══ Records supplied

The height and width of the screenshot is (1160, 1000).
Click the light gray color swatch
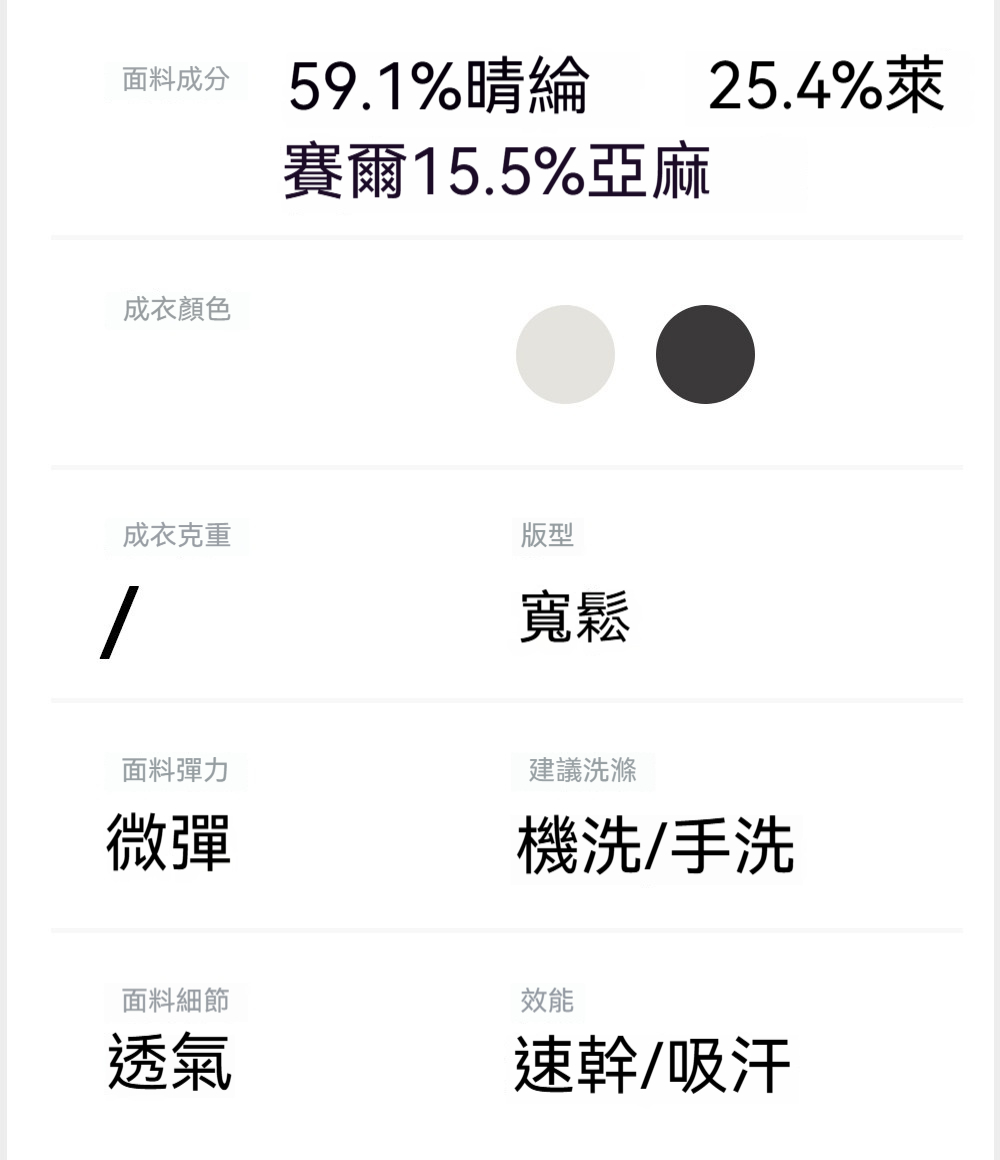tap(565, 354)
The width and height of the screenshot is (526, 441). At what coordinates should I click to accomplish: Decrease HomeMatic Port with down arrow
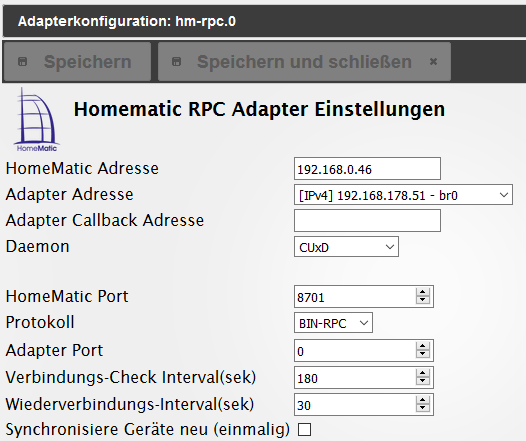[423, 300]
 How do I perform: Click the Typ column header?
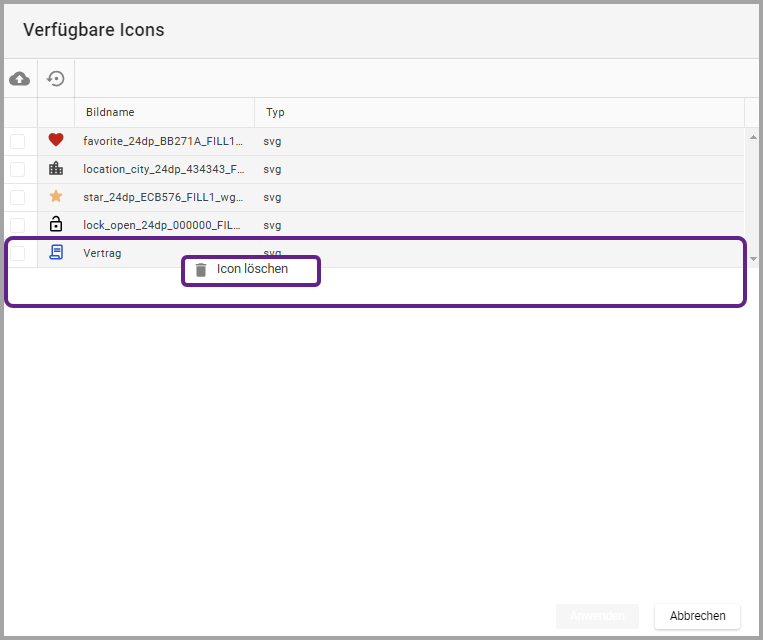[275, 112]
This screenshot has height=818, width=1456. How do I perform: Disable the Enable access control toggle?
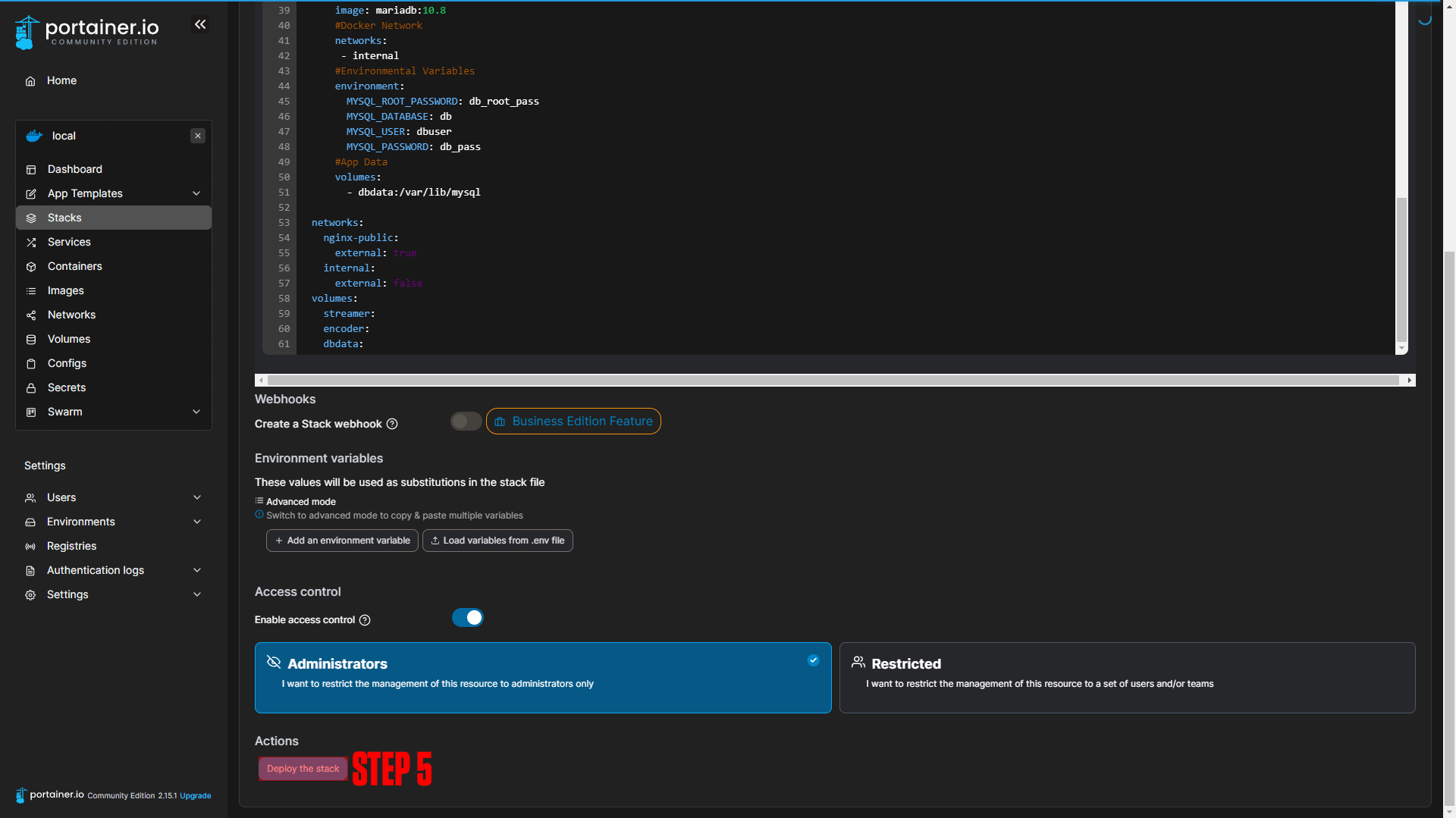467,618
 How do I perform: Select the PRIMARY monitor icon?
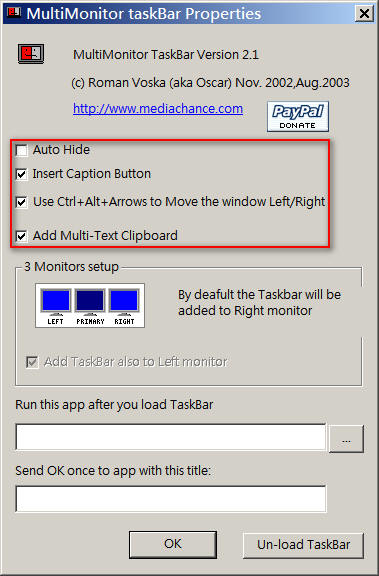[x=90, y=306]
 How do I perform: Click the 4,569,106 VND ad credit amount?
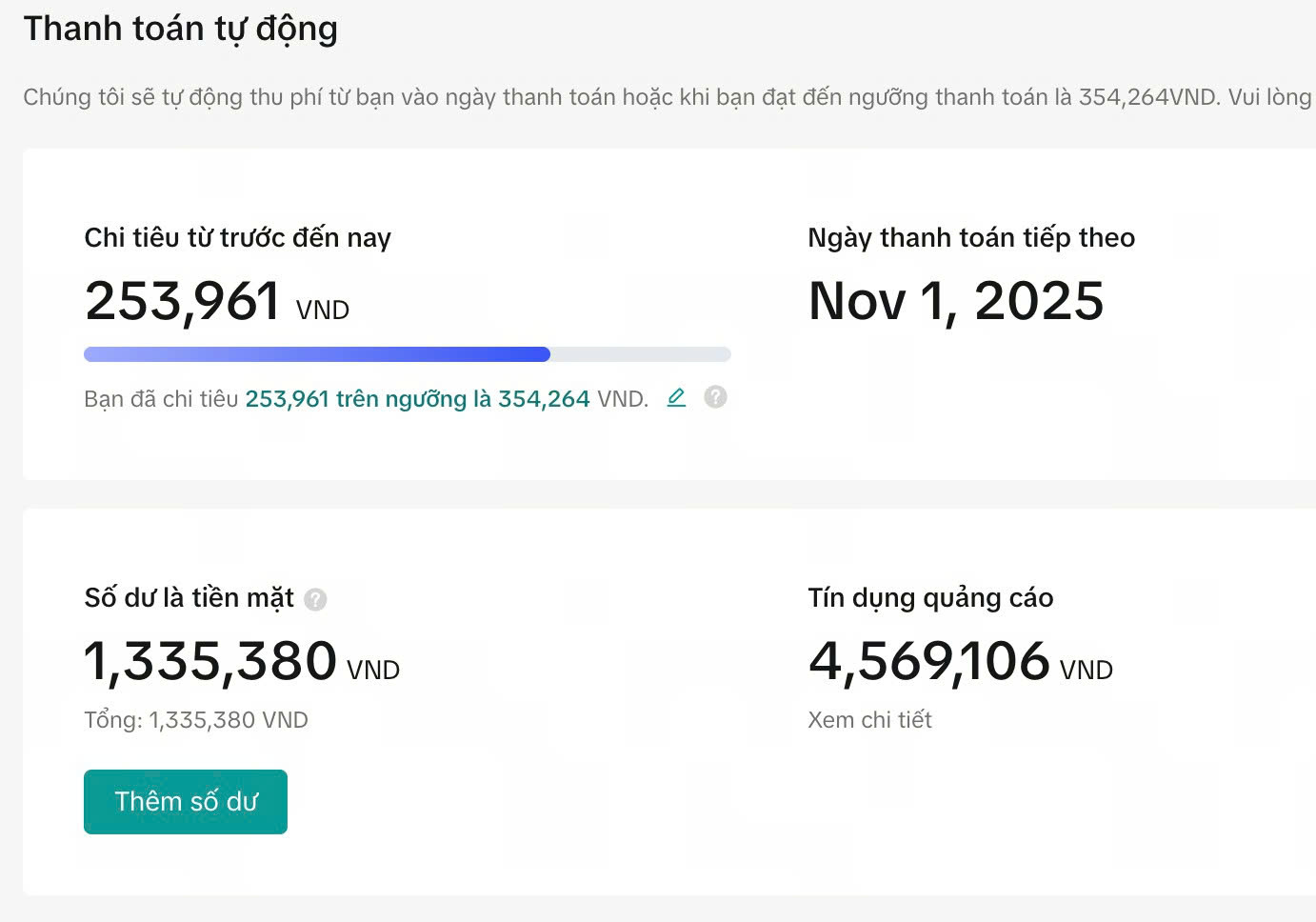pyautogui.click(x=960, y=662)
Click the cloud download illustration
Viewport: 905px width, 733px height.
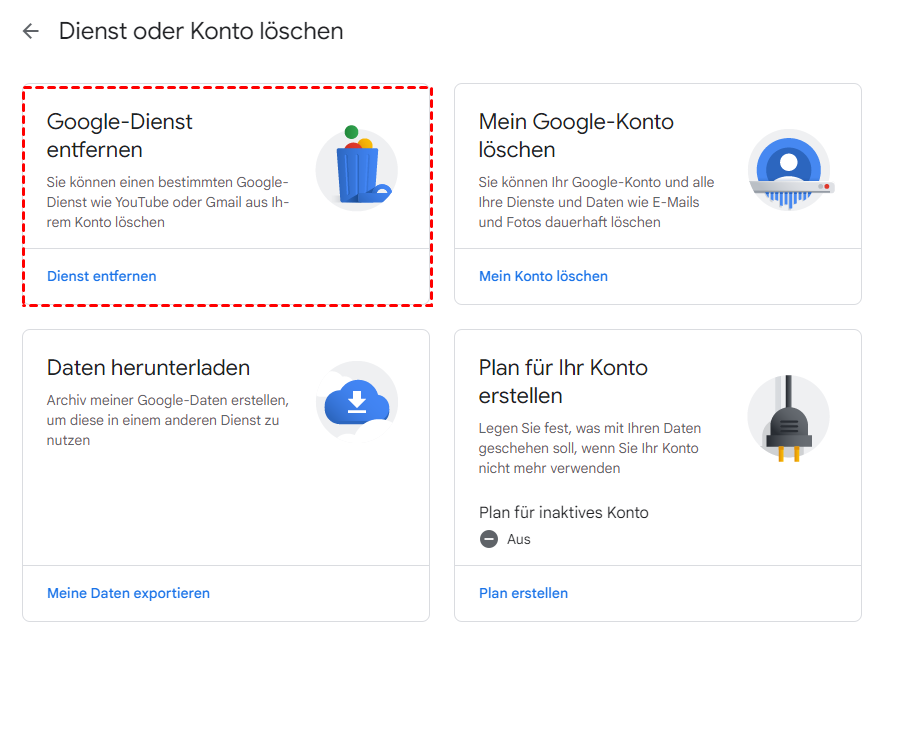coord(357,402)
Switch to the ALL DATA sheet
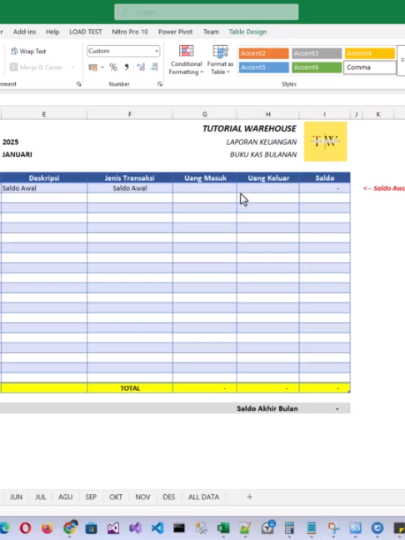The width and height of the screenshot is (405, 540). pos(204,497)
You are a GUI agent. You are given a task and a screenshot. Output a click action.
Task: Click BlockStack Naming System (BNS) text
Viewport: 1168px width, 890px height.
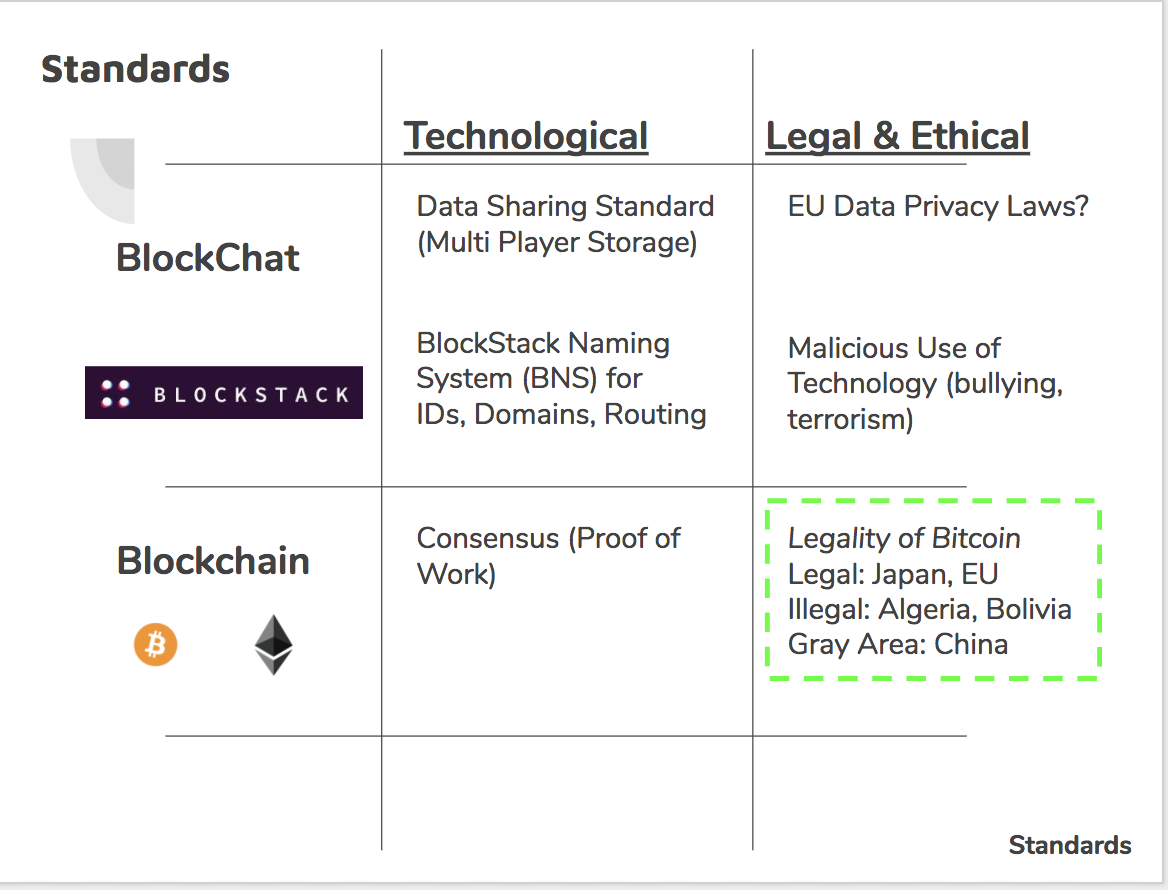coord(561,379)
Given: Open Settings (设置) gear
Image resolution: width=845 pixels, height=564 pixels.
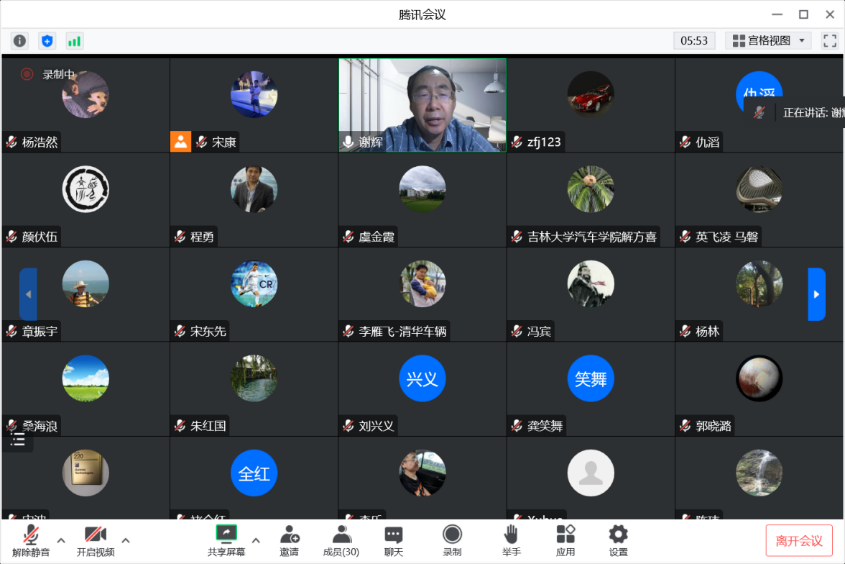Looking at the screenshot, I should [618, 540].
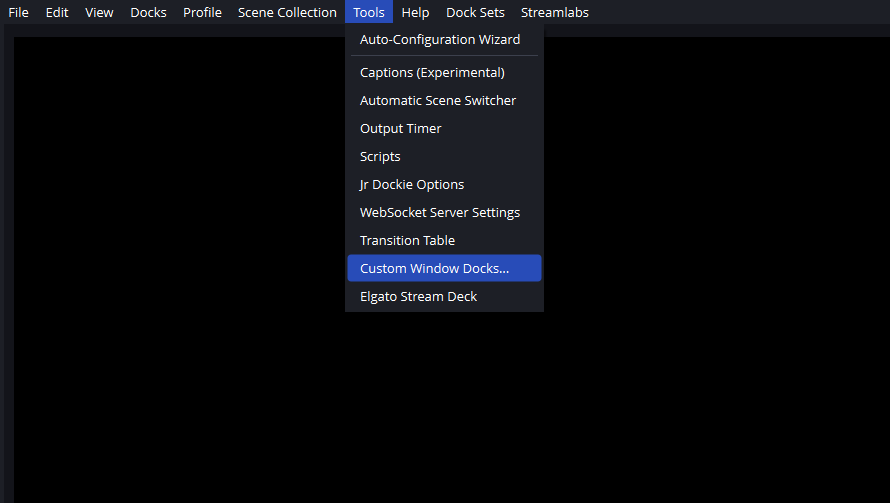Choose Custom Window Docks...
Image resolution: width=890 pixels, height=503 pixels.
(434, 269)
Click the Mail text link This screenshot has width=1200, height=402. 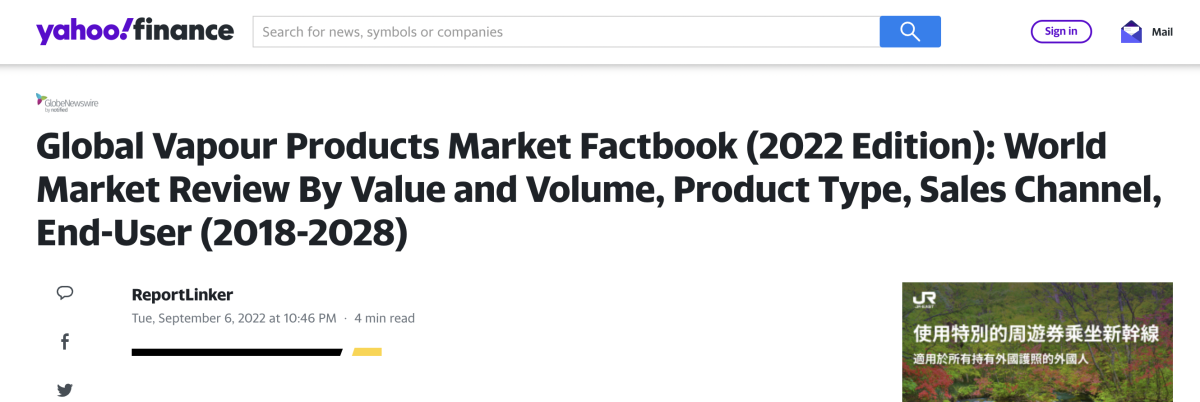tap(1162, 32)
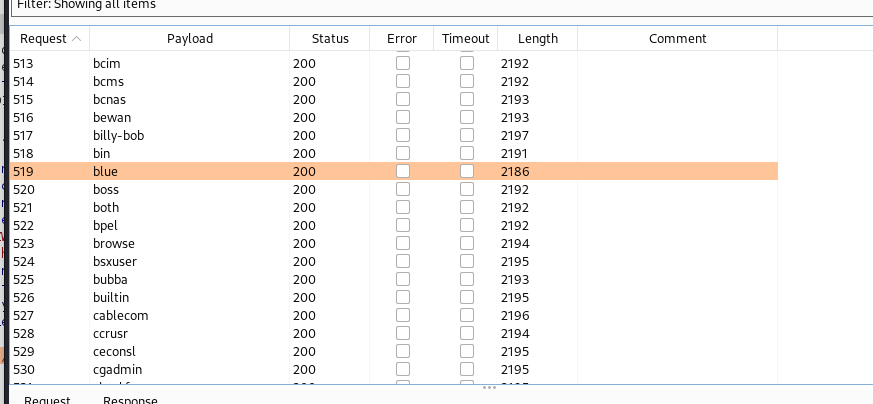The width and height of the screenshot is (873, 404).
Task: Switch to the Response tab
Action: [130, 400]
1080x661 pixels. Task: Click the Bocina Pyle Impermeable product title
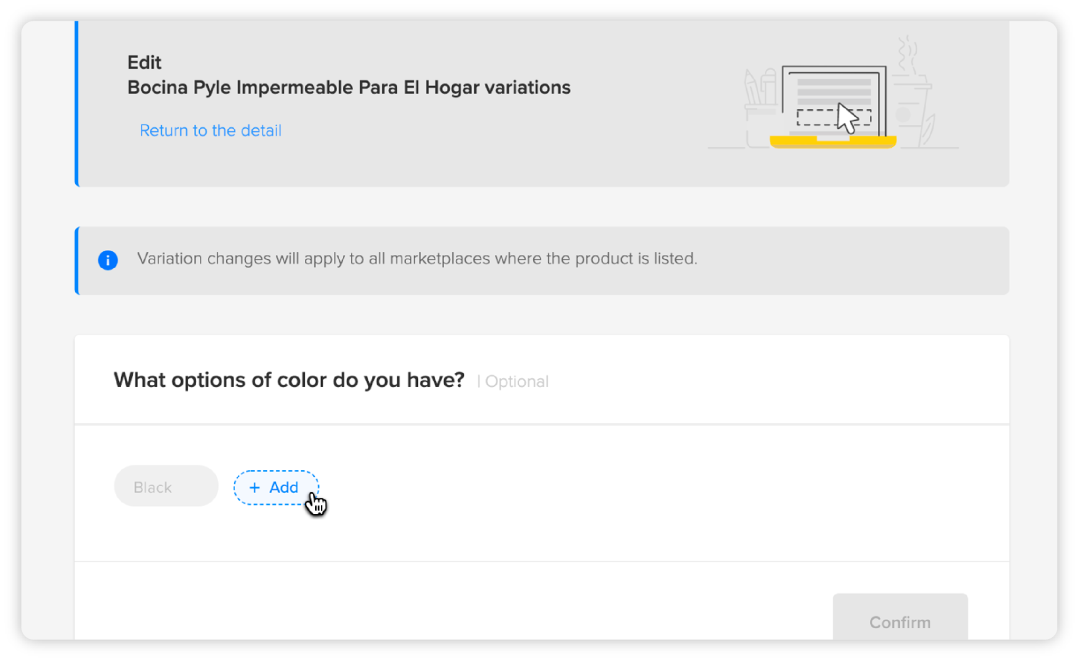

════

**Aim of the exercise**
Reproduce exactly the lines above that run from the one with "This screenshot has height=818, width=1456." to the one with "Given: Open Settings (设置) gear", both included, leaving pictures out.

**Solved exercise**
This screenshot has height=818, width=1456. How do I perform: Disable the Enable access control toggle?
467,618
 How do I perform: Select the PRIMARY monitor icon?
[x=90, y=306]
 How do I perform: Click the 4,569,106 VND ad credit amount?
pyautogui.click(x=960, y=662)
Click the cloud download illustration
Viewport: 905px width, 733px height.
coord(357,402)
Switch to the ALL DATA sheet
The width and height of the screenshot is (405, 540). pos(204,497)
You are a GUI agent. You are given a task and a screenshot. Output a click action.
Task: Click BlockStack Naming System (BNS) text
Viewport: 1168px width, 890px height.
coord(561,379)
Given: Open Settings (设置) gear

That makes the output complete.